English isn’t the most widely spoken language in the world – Mandarin Chinese takes the top spot – but it comes in at a close second. Wherever you go, someone will speak English, therefore, it is the best language to study if you want to teach overseas. However, it can be a tricky task teaching English to pupils who don’t have any English skills whatsoever. If you think it’s a good career opportunity, here are some useful tips.
Gain a Qualification
It is always better to have a qualification in your pocket if you want to teach English to foreign students. This makes it easier to find a suitable position overseas. In addition, you can also teach English over the internet, which is a useful side income when working in a full-time job.
There are several qualifications you can earn. A TEFL certificate is the standard qualification, and this will give you access to numerous positions around the world. Be aware that you’ll need to have a bachelor’s degree before you can take your TEFL certification. The other option is to study for an M.Ed. in English as a Second Language. You can do this in your own time via an online college such as Merrimack College.

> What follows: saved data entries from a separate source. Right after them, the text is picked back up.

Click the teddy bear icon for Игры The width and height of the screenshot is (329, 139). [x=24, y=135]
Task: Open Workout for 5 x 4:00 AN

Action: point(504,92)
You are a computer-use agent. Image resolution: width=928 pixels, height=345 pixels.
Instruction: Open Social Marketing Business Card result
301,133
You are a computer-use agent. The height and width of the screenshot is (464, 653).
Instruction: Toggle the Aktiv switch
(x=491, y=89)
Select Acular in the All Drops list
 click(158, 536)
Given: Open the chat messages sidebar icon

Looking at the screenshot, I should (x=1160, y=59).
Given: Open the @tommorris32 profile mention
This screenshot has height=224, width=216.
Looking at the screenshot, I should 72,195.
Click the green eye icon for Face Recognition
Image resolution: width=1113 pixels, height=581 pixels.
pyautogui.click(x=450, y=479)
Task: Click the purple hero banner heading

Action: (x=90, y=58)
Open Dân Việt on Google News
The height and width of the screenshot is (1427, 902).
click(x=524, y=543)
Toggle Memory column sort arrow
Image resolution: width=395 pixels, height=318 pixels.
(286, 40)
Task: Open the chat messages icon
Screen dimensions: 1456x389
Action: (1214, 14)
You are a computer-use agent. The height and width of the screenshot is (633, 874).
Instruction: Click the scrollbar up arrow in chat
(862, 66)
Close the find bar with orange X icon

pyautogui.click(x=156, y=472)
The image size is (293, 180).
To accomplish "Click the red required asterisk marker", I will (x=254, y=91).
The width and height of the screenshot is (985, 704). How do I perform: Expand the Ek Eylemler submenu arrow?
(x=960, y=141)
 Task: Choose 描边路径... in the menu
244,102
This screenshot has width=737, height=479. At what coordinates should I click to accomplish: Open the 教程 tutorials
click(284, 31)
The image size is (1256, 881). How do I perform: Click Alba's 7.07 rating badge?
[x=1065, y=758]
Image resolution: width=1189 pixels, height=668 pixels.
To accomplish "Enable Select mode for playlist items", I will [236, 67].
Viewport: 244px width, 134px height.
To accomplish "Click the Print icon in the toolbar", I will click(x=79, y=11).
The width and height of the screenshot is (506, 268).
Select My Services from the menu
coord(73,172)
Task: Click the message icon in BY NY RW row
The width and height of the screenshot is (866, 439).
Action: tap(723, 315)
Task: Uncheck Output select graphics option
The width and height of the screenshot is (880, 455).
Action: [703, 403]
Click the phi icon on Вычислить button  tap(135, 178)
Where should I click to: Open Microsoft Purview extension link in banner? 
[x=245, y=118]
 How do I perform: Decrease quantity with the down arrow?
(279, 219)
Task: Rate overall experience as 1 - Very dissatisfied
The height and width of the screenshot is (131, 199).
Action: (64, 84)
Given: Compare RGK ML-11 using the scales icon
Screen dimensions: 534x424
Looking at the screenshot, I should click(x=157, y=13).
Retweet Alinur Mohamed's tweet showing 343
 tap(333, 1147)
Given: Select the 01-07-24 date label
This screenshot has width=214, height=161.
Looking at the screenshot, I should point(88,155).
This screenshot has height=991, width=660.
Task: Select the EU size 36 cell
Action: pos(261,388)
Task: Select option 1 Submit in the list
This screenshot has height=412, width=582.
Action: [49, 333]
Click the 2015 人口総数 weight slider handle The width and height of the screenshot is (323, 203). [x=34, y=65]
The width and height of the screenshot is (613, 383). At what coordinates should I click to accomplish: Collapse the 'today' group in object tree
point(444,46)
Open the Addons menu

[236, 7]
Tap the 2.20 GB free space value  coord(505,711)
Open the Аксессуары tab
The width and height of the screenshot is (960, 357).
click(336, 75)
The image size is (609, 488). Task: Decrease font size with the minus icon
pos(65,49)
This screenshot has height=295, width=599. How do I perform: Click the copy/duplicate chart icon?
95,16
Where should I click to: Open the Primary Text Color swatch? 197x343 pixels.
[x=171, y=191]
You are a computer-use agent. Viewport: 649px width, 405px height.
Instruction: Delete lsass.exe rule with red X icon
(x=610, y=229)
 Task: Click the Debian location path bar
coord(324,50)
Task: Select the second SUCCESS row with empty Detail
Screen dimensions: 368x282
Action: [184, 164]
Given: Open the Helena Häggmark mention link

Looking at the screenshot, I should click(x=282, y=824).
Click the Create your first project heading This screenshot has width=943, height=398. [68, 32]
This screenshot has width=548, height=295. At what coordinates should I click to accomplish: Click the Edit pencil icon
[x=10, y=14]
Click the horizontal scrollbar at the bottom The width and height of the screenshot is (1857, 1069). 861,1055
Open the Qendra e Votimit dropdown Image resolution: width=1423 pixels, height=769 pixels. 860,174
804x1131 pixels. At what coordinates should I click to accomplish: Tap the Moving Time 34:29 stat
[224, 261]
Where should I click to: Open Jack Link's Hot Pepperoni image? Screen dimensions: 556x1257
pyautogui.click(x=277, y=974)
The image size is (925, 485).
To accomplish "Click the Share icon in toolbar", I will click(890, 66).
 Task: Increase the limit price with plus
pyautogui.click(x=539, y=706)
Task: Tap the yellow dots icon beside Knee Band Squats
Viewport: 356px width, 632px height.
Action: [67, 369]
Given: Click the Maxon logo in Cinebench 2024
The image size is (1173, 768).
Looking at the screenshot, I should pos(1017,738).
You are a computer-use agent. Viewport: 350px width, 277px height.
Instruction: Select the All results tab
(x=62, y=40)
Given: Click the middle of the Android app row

Develop a Suitable Teaching Style for Your Students
Teaching isn’t easy. It takes a great deal of patience and you can expect to experience a fair amount of frustration. The hardest part of teaching English as a second language is that you probably won’t be fluent in your students’ language. Therefore, it won’t be easy communicating with them.
Initially, your goal is to teach your students some basic vocabulary that they can build upon. One way to do this is via visual materials. Prepare picture cards of simple items, so your students can match words and pictures.
Once students have a basic vocabulary that includes food, drink, animals, places, etc., you can begin to work on tenses: past, present, and future.
Make use of technology, but don’t ignore the basics like flash cards and pictorial displays for the walls.
Teach at the Right Age Level
Your students could be anywhere in age from elementary level to mature students. Pitch your teaching style to suit their age. Make it fun for younger children and keep lessons relatively simple. Use things they can relate to, such as their favorite characters from movies and books.
Older kids need more of a challenge, but don’t make your lessons too dry and boring, or they will switch off and not learn anything.
Break up lessons into smaller chunks so students have time to assimilate new information. Test their language skills weekly, in a fun and non-stressful way. This lets you gauge how well they are picking up the new language, so you can pay extra attention to areas where students are finding it more difficult.
Lastly, pay close attention to the cultural differences in whatever country you are teaching. This will help up you form a better relationship with your TEFL students. After all, they need to be comfortable with you if they are to learn!